Stock and Tom Yam Kung

July 31, 2008

Stock is an essential ingredient for chefs in preparing dishes, particularly soup and sauces. It is prepared by simmering various ingredients in water, including mirepoix and bouquet garni.


Mirepoix is a combination of cut onions, carrots, celery and some other vegetables. The purpose of adding mirepoix is to enhance the flavour of stocks and sauces.

Bouquet garni

Bouquet garni is a combination of aromatic vegetables with herbs tied together into a little bundle. The proportions are adjusted depending on the nature of the dish. Bouquet garni can be small, medium or large.

Today, we made tom yam kung. We used fish stock as the base for the soup. To prepare the fish stock, you need fish bones and mirepoix but we substitute the fish bones with anchovies.

Boil the anchovies in boiling water.

Meanwhile, saute mirepoix in butter till fragrant.

Then add them into the stock. Heat to boiling point and reduce heat. Simmer for about 30 minutes.

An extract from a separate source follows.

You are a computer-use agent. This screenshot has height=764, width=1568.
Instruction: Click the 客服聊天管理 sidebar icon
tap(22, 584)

And the base of our tom yam kung is done! Drain it and set aside.

Next, get ready with the tom yam ingredients.

Tom yam kung ingredients

Shelled prawns

Heat up the fish stock until it is boiled, then add in tom yam cubes and stir. You can add some tom yam paste and chili paste to enhance the taste and flavour.

Then put all the ingredients in and simmer for a few minutes until the prawn is cooked.